Foto: imago/Deutzmann

Die mit dem Integrationsgesetz 2016 eingeführte Ausbildungsduldung sollte die Rechts- und Planungssicherheit von Unternehmen verbessern, die Geflüchtete ausbilden. Die Ausbildungsduldung bietet eine Bleibeperspektive für die Gesamtdauer der Ausbildung, bei anschließender ausbildungsadäquater Beschäftigung wird ein Aufenthaltsrecht für zwei weitere Jahre erteilt (sog. „3+2-Regel“).[1] Positiver Nebeneffekt ist, dass die Regelung die teils jahrelange Exklusion und Zukunftsunsicherheit durch den Asylprozess und anschließende Kettenduldungen für die betroffenen Flüchtlinge verringert.
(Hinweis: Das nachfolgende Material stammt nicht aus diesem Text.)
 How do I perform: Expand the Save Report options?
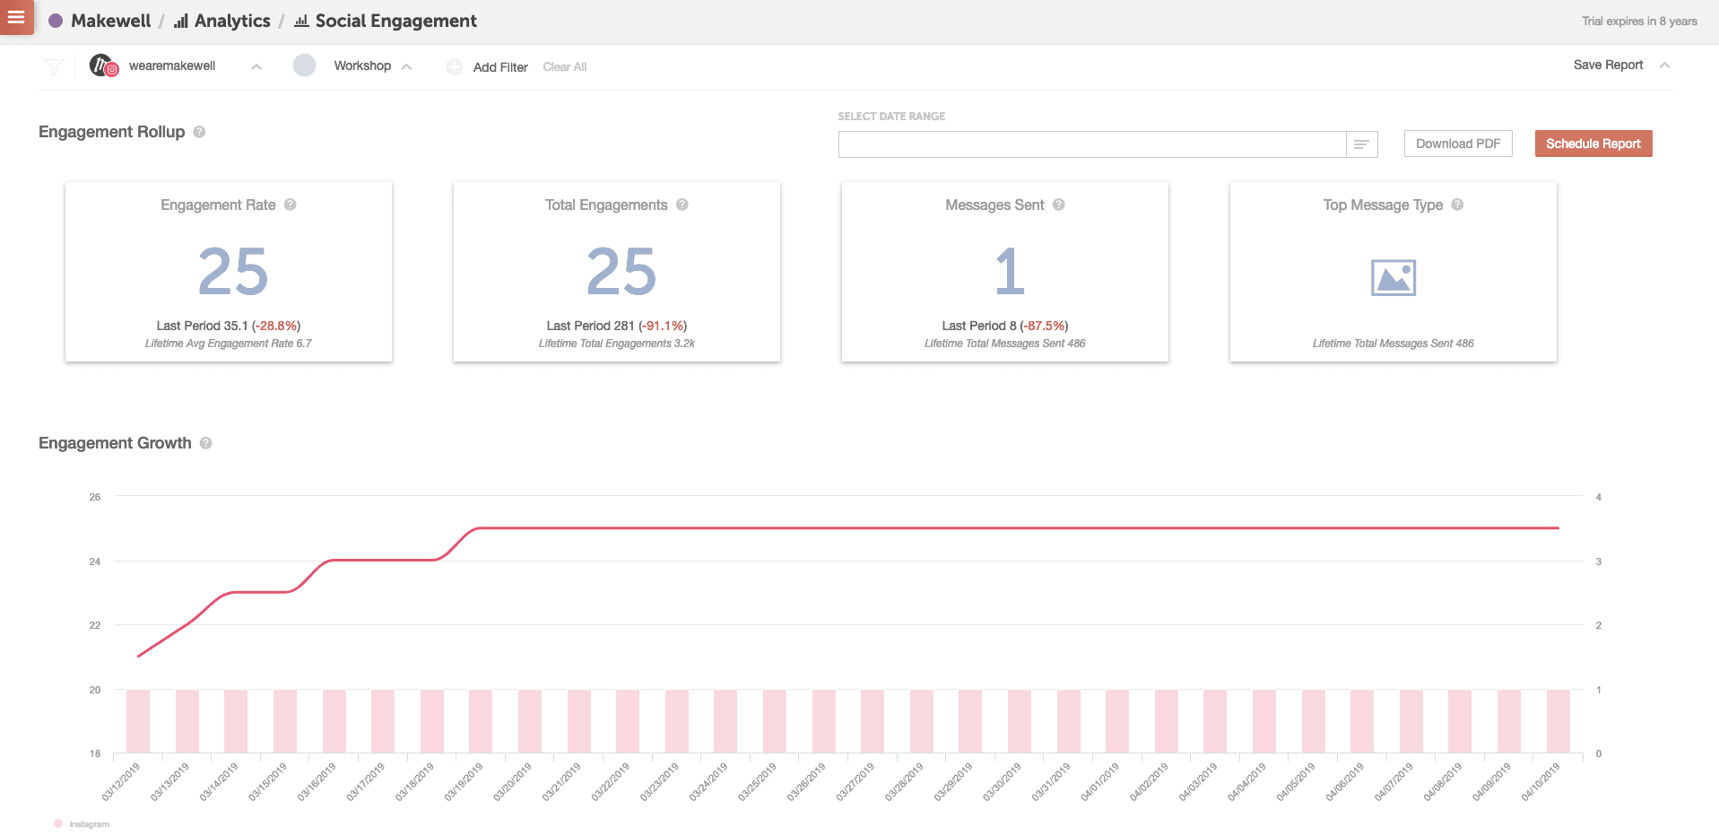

Auf eine entsprechende Regelung hatten insbesondere Arbeitgeberverbände gedrängt, allen voran die Handwerkskammern, die hofften, über einen liberaleren Zugang zu Ausbildung für geduldete Flüchtlinge den „Fachkräftemangel“ auf dem Arbeitsmarkt zu lindern und zuvor nicht besetzbare Lehrstellen zu vergeben. Bewerbermangel gibt es vor allem in Ausbildungsberufen mit relativ geringem Entgelt, hoher Arbeitsbelastung und atypischen Arbeitszeiten oder im ländlichen Raum. Für viele geduldete Flüchtlinge ist die Ausbildungsduldung seither die einzige Hoffnung, um ihren Aufenthalt längerfristig zu sichern. In der Folge, berichtet uns ein Mitarbeiter einer Industrie- und Handelskammer in Niedersachsen, begännen sie häufig eine „Ausbildung um den Aufenthalt in Deutschland vermeintlich zu sichern, mit der Intention zumindest. Das Problem ist, dass es zu früh erfolgt, das heißt da gehen Personen schon in Ausbildung, die vielleicht eher eine Einstiegsqualifizierung oder einfach nochmal einen Sprachkurs machen sollten, aber aus Angst vor einer drohenden Abschiebung fangen sie schon eine Ausbildung an. Das sind politische Rahmenbedingungen, da können wir natürlich nichts daran ändern, aber es ist sehr ungünstig, denn es treibt die Menschen in Ausbildung, obwohl sie noch nicht reif sind dafür.“ [2]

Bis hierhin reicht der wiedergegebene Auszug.